1 College of Science, China University of Petroleum (East China), Qingdao, Shandong, 266580, China

Corresponding Author

Qifan Wang

ABSTRACT

In the realm of fresh produce supermarkets, the expedited turnover of vegetable products necessitates routine replenishment and pricing adjustments by supermarkets. Nonetheless, formulating effective strategies for these aspects presents a substantial challenge to merchants. To address this issue, this study employs the SARIMA prediction model to anticipate future replenishment volumes and pricing for vegetable products in supermarkets. The cost-plus pricing method serves as the foundation for pricing in this predictive analysis. The predictive findings highlight a high accuracy in foreseeing both the upcoming month's replenishment volume and pricing.

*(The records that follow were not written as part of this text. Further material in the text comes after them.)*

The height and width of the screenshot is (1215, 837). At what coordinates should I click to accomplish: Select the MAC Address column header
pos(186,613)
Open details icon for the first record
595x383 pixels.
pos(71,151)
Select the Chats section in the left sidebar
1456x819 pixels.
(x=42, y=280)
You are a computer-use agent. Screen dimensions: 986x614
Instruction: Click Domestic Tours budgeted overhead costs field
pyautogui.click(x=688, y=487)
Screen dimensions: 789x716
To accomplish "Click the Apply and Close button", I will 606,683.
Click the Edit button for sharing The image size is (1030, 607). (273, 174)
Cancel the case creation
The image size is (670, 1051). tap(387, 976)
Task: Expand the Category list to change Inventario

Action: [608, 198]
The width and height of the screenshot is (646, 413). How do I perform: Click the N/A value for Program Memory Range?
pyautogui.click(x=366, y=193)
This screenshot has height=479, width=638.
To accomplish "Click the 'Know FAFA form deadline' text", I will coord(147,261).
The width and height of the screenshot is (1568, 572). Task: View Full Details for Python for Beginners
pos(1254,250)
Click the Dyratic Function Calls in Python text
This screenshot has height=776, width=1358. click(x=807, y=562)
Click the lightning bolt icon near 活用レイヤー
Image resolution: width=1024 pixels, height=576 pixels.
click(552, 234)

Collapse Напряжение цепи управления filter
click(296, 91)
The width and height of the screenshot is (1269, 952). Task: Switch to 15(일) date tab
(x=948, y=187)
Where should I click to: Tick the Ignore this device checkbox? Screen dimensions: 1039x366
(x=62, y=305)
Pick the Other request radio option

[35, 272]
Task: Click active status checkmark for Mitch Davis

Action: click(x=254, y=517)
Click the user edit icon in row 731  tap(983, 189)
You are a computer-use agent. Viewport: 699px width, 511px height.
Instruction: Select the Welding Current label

These forecasts reveal a fluctuating trend, displaying consistent periodicity akin to previous years, indicative of a robust predictive capacity. Consequently, this study culminates in devising a supermarket replenishment and pricing strategy grounded in the SARIMA model. This strategy aims to facilitate improved planning of future restocking and pricing by merchants, thereby fostering enhanced sales of vegetable products within supermarkets.

KEYWORDS

Vegetable Products, Merchandise Replenishment, Merchandise Pricing, SARIMA Forecasting, Cost Plus Pricing Method

CITE THIS PAPER

Qifan Wang, A Study on the Supermarket Replenishment and Pricing Strategies Based on SARIMA Model. Financial Engineering and Risk Management (2023) Vol. 6: 193-200. DOI: http://dx.doi.org/10.23977/ferm.2023.061128.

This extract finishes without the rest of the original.